The Case of The Pillow
Here’s something that happened.
My second youngest daughter, the quintessential middle child, was turning nine. I, who have never walked by a Star Wars branded product I didn’t stop to examine, came across a pillowcase that I thought would be a perfect addition to her bedroom array which includes the following:
One (1) poster from the Whiteside revival showing of Pirates of the Caribbean: Curse of the Black Pearl;
One (1) giant poster of a kitty from a kids’ magazine that reads “Keep Your Head Up,” though my daughter doesn’t understand why it needs to say that;
One (1) color copy of the cover of a Princess Leia comic, given to her by her dad, depicting the character standing over a dispatched stormtrooper with a smoking blaster;
One (1) drawing of Legolas the elf and Gimli the dwarf from The Lord of the Rings, wrought by her second oldest sister;
Twenty-three (23) assorted stuffed kitties–including one (1) tiger–in a pile;
One (1) completed coloring page depicting Luke Skywalker and Princess Leia on Jabba’s sail barge.

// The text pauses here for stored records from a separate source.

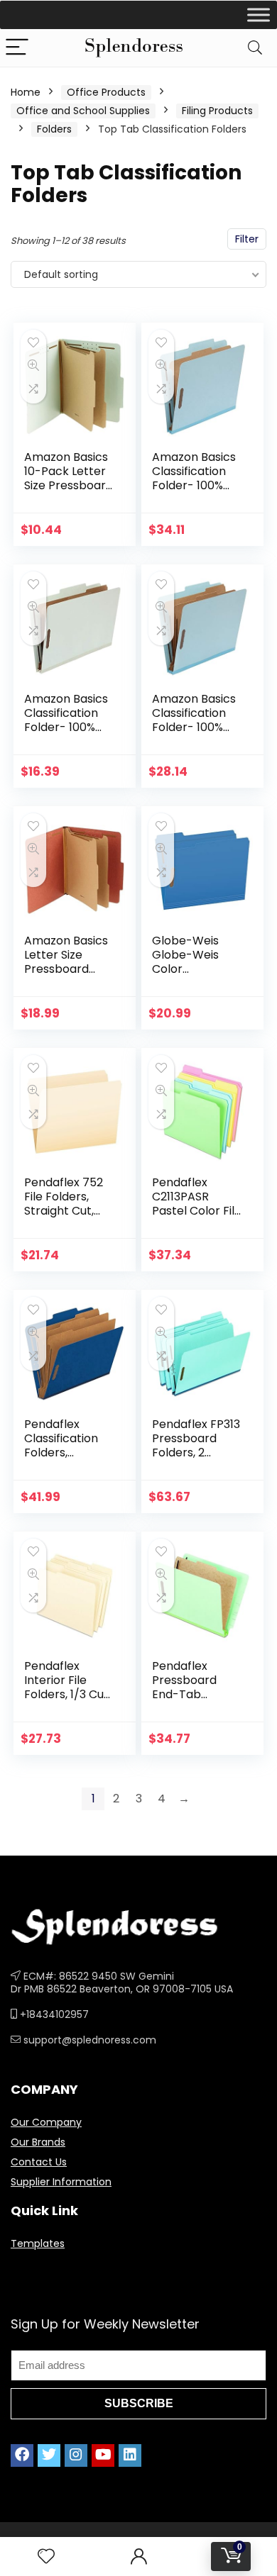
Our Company (46, 2122)
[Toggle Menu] (258, 14)
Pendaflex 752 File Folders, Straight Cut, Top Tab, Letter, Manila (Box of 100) (68, 1217)
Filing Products (217, 111)
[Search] (255, 48)
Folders (54, 129)
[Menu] (17, 48)
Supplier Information (61, 2182)
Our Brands (38, 2142)
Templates (38, 2243)
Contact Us (39, 2162)
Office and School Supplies (83, 111)
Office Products (106, 92)
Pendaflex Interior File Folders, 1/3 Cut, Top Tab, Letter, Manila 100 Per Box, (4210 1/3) (68, 1701)
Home (25, 92)
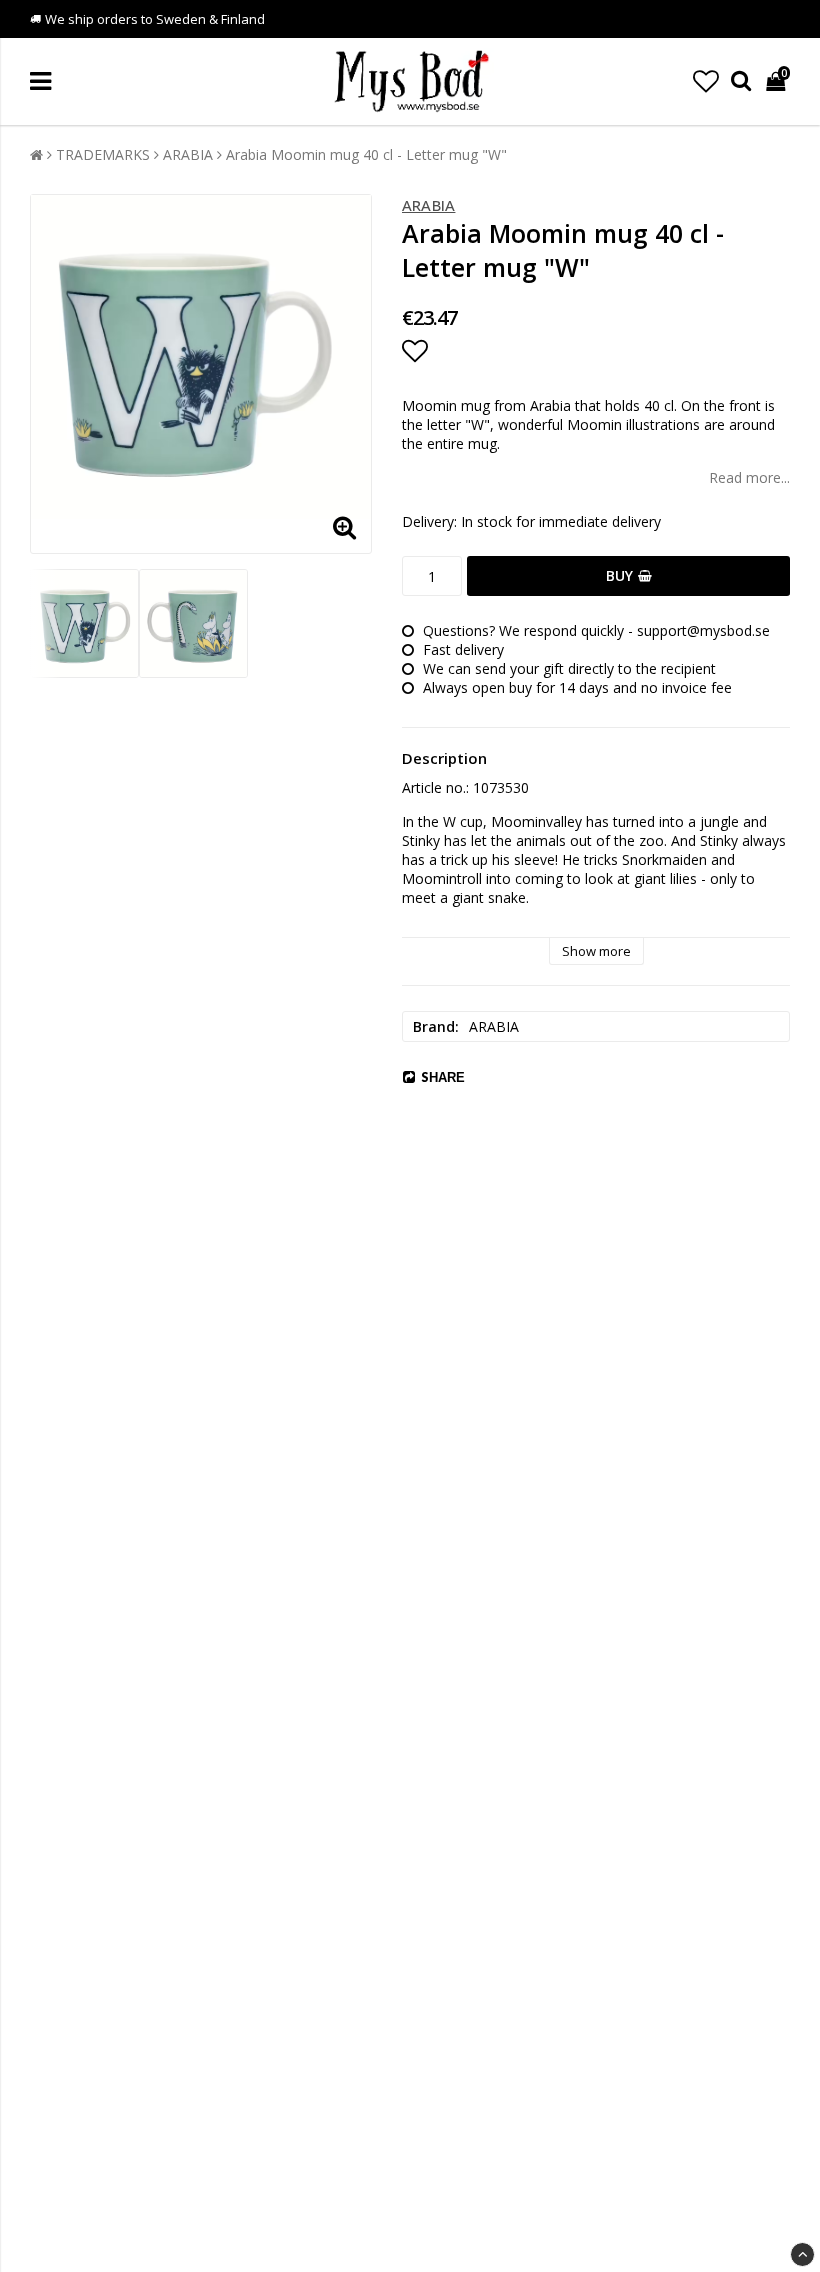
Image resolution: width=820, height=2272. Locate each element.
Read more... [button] (749, 477)
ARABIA (188, 154)
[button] (706, 81)
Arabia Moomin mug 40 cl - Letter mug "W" (366, 154)
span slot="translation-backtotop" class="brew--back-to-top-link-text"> (802, 2254)
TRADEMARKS (103, 154)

As I said, I thought that this pillowcase I found at Target, featuring artwork from the original Star Wars: A New Hope film poster (the one that randomly added a pommel and cross-guard to Darth Vader’s lightsaber, I guess because it didn’t look enough like a sword?), would fit in nicely.
So, when the day came, I put the case on her pillow and left it for her to discover. When we got home that day we made up a pretense for her to enter her room. She came in, saw it immediately, said, “Hmmm,” and went about her business.
Later she sat next to me on the couch while I paged through a National Geographic. She began to cry softly. I have been parenting four daughters long enough to not overreact to this and just snuggled her closer. But I already had a pretty good idea of what was up.
Later I came into her room with her toothbrush and, gesturing to the pillowcase, asked, “Do you like it, honey, or is it a little much?”
After a moment she replied, “A little,” and burst into tears.
For goodness’ sake, I said, it’s okay if she doesn’t like it. It doesn’t hurt my feelings!
I emphasized that if she got a gift from some other adult it was best to at least pretend that she liked it, but that she didn’t need to worry about that stuff with me. I appreciate that she likes what she likes. Once she understood that this was true, she felt better.
And really, it doesn’t hurt my feelings. What could be better than knowing that she takes our shared fandom very seriously?